When the first neighbor stood up and began, “I really care about the homeless,” I waited for the “but,” which swiftly followed, and then thought to myself, “here it comes, all together now, lustily and in unison, ‘THIS IS THE WRONG LOCATION!’ ”
I was not disappointed. It was after the third or fourth “this is not the right place” that I had to force myself not to commit my churlish would-be act of vandalism against Lady Liberty.
The arguments against the project this time were really something. Of course, there were the usual NIMBY (not in my back yard) warnings about dangerous traffic (what? three cars?) and crime (despite the church saying it would vet the people being helped in order to weed out undesirables, and the police being involved).
But there were novel twists as well, most notably the neighbors’ complaint that the Trinity Avenue proposal would somehow hurt the homeless people it was supposedly designed to help.
“I’m ashamed the city of Arroyo Grande is even tackling this,” said one, who accused the city of trying to “hide the homeless” and “condon(ing) sleeping in vehicles.”
One neighbor chastised the church for “forcibly involving me” in their charitable work, and another complained of “having imposed on us the good intentions of several people.”
Others said three is too small a number of families to help, given that there are close to 4,000 homeless in the county, and suggested other, larger places for this undertaking that could handle a larger crowd.
There’s one problem with that: None of the other places has offered their property.
“We’re looking at this location for one reason and one reason only,” said Councilman Jim Guthrie. “St. Barnabas’ stepped up.”
Indeed the congregation did, and so did many of their supporters in the community, who, after a three-hour hearing, ended up outnumbering opponents 2 to 1. A couple of those who backed the program also are neighbors of the church.
“It’s in my backyard, and it doesn’t bother me,” said one. “Let the church have a chance.”
Proponents clearly had a greater grasp of the human tragedy that is gripping not just Arroyo Grande, but the nation. People are losing their homes. Children are being raised without shelter.
“It’s heartbreaking to think that these kids may be sleeping in a car,” said one. “I’m sorry,” she repeated, in an effort to get through to opponents, “but they’re sleeping in a car.”
Councilwoman Caren Ray, a teacher who understands the poignancy and tragedy of homeless children in the classroom, reminded the audience that “when they can’t sleep, they can’t learn.”
Council members signed off on the plan, although they shortened its probationary period. But they did something else as well — they issued a challenge, to churches in particular, but to all of us, really.
Just about everyone agreed with the neighbors who said that three families is too small a number to bail out. St. Barnabas’ has shown the way, speakers said — now it’s time for others to step up.
“I think you’ll see other locations develop,” Guthrie said hopefully.
Mayor Tony Ferrara noted that “churches outreach to foreign countries.” Why can’t they do more close to home, he asked. “I would hope for more.”
“We’re married to the idea of helping people,” said Councilman Tim Brown. “Faith without action is dead.”

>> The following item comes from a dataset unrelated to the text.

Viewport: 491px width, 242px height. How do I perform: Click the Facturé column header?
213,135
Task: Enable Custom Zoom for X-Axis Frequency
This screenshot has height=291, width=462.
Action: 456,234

And, finally, a word about those neighbors who live near St. Barnabas’ and opposed this effort because they are shrouded by fears that no amount of reassurance from city, police, or church members can overcome.
They told the City Council that no project like this can succeed without the support of its neighbors. I agree. So, here, neighbors, is what you need to do: Walk up the hill, speak to Rev. Valle, and pledge to do everything in your power to make this project for the homeless work.
As one of the proponents said, it’s all about being treated as human beings. Treating others, especially those who frighten us, as human beings, somehow makes each of us more human as well.
Give it a try. It could transform you.